Exploring online data - abraker95/ultimate_osu_analyzer GitHub Wiki

In this tutorial we will explore the data WebBeatmapset, WebBeatmap, and WebScore objects contain. We will also learn how to gather specific information. For instance, you can collect all plays that are below a certain accuracy, combo, search for a specific player, and much more.


JSON to Object Converter

The first thing that needs to be said about these objects is that they are generated from JSON data. They are extended from the base class located in misc/util/json_obj.py which converts JSON data into a Python object, albeit shallowly. This means that JSON data such as:

{
    var1 = "string",
    var2 = 1234,
    var3 = [ 2, 3, 4, 5, 6 ]
    var4 = {
         subvar1 = "more string",
         subvar2 = 12345
    }
}

Is converted into an object that would be equivalent to:

class Obj():
    def __init__(self):
        self.var1 = "string"
        self.var2 = 1234
        self.var3 = [ 2, 3, 4, 5, 6 ]
        self.var4 = {
            subvar1 = "more string",
            subvar2 = 12345
        }

The WebBeatmapset, WebBeatmap, and WebScore objects we will be talking about are located in osu/online/structs/web_structs.py.

WebBeatmapset

The function from the first tutorial, CmdOnline.get_latest_beatmapsets(gamemode) returns a list of 50 WebBeatmapset objects.

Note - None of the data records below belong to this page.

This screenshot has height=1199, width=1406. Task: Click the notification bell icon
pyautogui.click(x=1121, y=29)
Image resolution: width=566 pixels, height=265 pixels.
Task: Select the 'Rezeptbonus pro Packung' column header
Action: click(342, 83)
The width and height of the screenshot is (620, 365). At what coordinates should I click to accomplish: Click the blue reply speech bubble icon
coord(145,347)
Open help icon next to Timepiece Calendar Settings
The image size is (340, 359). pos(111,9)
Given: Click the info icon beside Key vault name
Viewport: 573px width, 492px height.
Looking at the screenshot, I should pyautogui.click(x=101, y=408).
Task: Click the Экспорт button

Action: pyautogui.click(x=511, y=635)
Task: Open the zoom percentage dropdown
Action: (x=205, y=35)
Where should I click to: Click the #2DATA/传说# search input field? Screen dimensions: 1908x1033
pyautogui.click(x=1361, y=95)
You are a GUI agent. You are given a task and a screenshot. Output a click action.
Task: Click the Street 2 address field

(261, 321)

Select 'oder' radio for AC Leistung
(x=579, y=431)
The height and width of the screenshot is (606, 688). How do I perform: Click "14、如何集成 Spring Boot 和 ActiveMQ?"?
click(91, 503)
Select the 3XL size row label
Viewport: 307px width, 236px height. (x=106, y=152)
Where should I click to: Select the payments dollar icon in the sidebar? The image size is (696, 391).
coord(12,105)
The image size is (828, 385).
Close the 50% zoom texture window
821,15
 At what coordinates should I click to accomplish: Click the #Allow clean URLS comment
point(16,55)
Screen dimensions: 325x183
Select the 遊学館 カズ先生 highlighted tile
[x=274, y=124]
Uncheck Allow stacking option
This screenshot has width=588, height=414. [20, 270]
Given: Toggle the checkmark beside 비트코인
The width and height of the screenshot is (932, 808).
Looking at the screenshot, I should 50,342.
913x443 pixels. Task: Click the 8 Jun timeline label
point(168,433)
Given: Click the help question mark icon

The following is a sample of WebBeatmapset data in JSON format:

{
    "id"              : 950955,
    "title"           : "Cristalisia",
    "artist"          : "onoken",
    "play_count"      : 2538,
    "favourite_count" : 7,
    "has_favourited"  : false,
    "submitted_date"  : "2019-04-05T09:26:52+00:00",
    "last_updated"    : "2019-05-20T18:39:11+00:00",
    "ranked_date"     : "2019-05-28T11:20:01+00:00",
    "creator"         : "Mir",
    "user_id"         : 8688812,
    "bpm"             : 134,
    "source"          : "Cytus II",
    "covers" : 
    {
        "cover"       : "https:\/\/assets.ppy.sh\/beatmaps\/950955\/covers\/cover.jpg?1558377565",
        "cover@2x"    : "https:\/\/assets.ppy.sh\/beatmaps\/950955\/covers\/[email protected]?1558377565",
        "card"        : "https:\/\/assets.ppy.sh\/beatmaps\/950955\/covers\/card.jpg?1558377565",
        "card@2x"     : "https:\/\/assets.ppy.sh\/beatmaps\/950955\/covers\/[email protected]?1558377565",
        "list"        : "https:\/\/assets.ppy.sh\/beatmaps\/950955\/covers\/list.jpg?1558377565",
        "list@2x"     : "https:\/\/assets.ppy.sh\/beatmaps\/950955\/covers\/[email protected]?1558377565",
        "slimcover"   : "https:\/\/assets.ppy.sh\/beatmaps\/950955\/covers\/slimcover.jpg?1558377565",
        "slimcover@2x": "https:\/\/assets.ppy.sh\/beatmaps\/950955\/covers\/[email protected]?1558377565"
    },
    "preview_url"       : "\/\/b.ppy.sh\/preview\/950955.mp3",
    "tags"              : "testimony 2 deemo",
    "video"             : false,
    "storyboard"        : false,
    "ranked"            : 1,
    "status"            : "ranked",
    "has_scores"        : true,
    "discussion_enabled": true,
    "discussion_locked" : false,
    "can_be_hyped"      : false,
    "hype": 
    {
        "current"  : 5,
        "required" : 5
    },
    "nominations": 
    {
        "current"  : 2,
        "required" : 2
    },
    "legacy_thread_url" : "https:\/\/osu.ppy.sh\/forum\/t\/890463",
    "beatmaps" : [ 
    {
        "id"                : 1985946,
        "beatmapset_id"     : 950955,
        "mode"              : "osu",
        "mode_int"          : 0,
        "convert"           : null,
        "difficulty_rating" : 5.21877,
        "version"           : "Fragments",
        "total_length"      : 127,
        "hit_length"        : 126,
        "cs"                : 4,
        "drain"             : 5,
        "accuracy"          : 8.5,
        "ar"                : 9.2,
        "playcount"         : 873,
        "passcount"         : 90,
        "count_circles"     : 467,
        "count_sliders"     : 215,
        "count_spinners"    : 2,
        "count_total"       : 903,
        "last_updated"      : "2019-05-20T18:39:11+00:00",
        "ranked"            : 1,
        "status"            : "ranked",
        "url"               : "https:\/\/osu.ppy.sh\/beatmaps\/1985946",
        "deleted_at"        : null
    }, ... ]
}

We can use the this data to filter the beatmapsets we want to take a look at. For example, beatmapsets with large play counts have more than 50 scores. Since we can only get top 50 scores, this causes only perfect or near perfect plays to be available to us. It can be hard to analyze which parts of the map are hard if players do them perfectly. So if we want to get beatmaps which have plays where the players are more likely to mess up, we need to get beatmaps with a lower play count. If we want to get all beatmapset with a play count below 2000, for example, we can do:

filtered_beatmapsets = [ beatmapset for beatmapset in beatmapsets if beatmapset.play_count < 2000 ]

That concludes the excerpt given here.